* **Page extract**:
========
The continued pre‑training corpus consists of roughly 80 % PubMed abstracts (MEDLINE), 10 % Colossal Clean Crawled Corpus (C4) web text, and 10 % English Wikipedia. After filtering and shuffling, the final dataset contains about 508 K sequences of length 1 024 tokens each. Training runs for three epochs with AdamW (weight decay 0.1), BF16 mixed precision, a maximum sequence length of 1 024, gradient clipping 1.0, and a fixed random seed (42). To keep the effective batch size roughly constant across model sizes, micro‑batch sizes and gradient accumulation steps are adjusted (≈240–256 sequences for the ≤1.3 B models, 192 for the 2.7 B model).

A key novelty is the “layer‑wise learning‑rate decay” combined with a “warm‑up‑stable‑decay” schedule. Lower layers receive a smaller learning‑rate multiplier (decay factor 0.90 for the 130 M model, 0.95 for larger models) while higher layers are updated more aggressively. This conservative update strategy is designed to mitigate catastrophic forgetting of general‑domain knowledge while still allowing substantial adaptation to biomedical text.

Language‑modeling evaluation is performed on three internally held‑out validation sets (1 000 sequences each from PubMed, Wikipedia, and C4). Under this tokenizer‑controlled setting, BioMamba consistently reduces PubMed perplexity across all scales (e.g., from 9.41 to 8.42 for the 130 M model, down to 5.28 for the 2.7 B model), a 7–11 % relative gain. Wikipedia perplexity also drops, whereas C4 perplexity changes by at most ±1 %, indicating that general‑domain ability is largely preserved.
========
* **Work to complete**:
1 - In the BioMamba training extract, what decay factor is used for the layer-wise learning-rate decay of the 130 M model?
2 - Print the passage of the BioMamba training extract starting at "A key novelty" and ending at "to biomedical text.".

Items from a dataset
========
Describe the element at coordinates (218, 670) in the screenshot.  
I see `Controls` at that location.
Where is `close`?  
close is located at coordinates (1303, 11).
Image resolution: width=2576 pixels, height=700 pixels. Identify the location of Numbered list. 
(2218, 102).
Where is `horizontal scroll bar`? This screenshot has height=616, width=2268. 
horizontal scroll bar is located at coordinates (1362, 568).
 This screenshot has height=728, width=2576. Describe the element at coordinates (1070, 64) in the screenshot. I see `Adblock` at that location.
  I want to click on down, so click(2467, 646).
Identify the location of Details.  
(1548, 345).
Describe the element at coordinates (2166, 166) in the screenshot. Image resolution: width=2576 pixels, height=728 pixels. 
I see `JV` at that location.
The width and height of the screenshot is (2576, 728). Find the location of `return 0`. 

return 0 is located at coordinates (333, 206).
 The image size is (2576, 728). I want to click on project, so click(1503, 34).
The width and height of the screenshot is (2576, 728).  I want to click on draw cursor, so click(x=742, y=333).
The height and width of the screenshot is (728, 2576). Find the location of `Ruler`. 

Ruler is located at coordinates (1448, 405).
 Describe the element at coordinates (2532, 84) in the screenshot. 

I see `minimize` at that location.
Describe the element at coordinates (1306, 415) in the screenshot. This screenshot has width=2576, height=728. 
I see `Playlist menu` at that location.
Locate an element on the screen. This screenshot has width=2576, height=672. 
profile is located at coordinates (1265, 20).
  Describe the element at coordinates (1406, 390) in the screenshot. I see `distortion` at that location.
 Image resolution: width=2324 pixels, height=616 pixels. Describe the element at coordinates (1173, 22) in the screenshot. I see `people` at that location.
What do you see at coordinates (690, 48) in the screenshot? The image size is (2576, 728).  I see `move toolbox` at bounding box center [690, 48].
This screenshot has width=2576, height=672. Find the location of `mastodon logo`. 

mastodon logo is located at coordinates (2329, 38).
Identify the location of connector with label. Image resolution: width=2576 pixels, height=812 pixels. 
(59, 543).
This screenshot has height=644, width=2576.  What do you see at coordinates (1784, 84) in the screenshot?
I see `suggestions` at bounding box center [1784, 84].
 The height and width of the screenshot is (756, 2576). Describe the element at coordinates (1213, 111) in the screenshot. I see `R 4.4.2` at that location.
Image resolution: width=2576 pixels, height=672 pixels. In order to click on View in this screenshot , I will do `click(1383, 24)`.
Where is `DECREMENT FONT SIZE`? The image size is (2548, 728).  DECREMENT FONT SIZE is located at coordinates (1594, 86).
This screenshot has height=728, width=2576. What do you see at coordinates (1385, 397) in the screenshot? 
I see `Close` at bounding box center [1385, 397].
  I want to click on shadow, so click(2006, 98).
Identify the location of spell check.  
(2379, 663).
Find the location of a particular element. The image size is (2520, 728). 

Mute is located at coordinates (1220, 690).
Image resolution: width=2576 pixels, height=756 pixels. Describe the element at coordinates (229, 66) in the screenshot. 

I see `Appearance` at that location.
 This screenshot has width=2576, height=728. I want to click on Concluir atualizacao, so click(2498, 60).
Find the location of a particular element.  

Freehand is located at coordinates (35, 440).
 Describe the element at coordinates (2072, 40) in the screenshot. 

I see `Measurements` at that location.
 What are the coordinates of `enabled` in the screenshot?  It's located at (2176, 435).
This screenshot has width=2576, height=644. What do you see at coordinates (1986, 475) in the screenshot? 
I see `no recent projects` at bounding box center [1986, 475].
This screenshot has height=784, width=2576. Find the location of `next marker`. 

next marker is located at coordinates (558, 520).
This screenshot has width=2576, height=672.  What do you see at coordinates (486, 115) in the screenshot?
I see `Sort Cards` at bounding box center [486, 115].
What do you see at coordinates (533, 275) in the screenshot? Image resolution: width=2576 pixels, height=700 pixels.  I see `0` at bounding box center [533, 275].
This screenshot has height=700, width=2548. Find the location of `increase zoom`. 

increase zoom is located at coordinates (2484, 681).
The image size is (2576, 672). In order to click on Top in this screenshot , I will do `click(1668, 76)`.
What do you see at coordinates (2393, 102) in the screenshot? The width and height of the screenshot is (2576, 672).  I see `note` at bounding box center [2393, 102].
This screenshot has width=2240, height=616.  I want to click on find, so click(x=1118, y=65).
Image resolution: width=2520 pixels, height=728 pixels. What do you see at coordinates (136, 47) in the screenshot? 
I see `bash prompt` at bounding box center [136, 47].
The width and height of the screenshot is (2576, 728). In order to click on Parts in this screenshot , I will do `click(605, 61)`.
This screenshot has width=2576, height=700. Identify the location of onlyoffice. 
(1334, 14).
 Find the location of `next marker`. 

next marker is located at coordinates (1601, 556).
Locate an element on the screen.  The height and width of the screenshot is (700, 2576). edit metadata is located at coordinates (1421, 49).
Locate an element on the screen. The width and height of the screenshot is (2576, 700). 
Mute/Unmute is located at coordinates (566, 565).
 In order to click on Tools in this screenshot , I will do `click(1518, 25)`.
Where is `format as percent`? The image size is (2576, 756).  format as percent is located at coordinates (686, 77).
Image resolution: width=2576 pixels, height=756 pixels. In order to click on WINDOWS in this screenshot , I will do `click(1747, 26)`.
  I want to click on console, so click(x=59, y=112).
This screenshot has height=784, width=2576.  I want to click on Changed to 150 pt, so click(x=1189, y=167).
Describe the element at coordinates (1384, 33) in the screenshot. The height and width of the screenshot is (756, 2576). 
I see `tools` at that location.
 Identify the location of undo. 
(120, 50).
========
* **Task-by-task outputs**:
1 - 0.90

2 -
A key novelty is the “layer‑wise learning‑rate decay” combined with a “warm‑up‑stable‑decay” schedule. Lower layers receive a smaller learning‑rate multiplier (decay factor 0.90 for the 130 M model, 0.95 for larger models) while higher layers are updated more aggressively. This conservative update strategy is designed to mitigate catastrophic forgetting of general‑domain knowledge while still allowing substantial adaptation to biomedical text.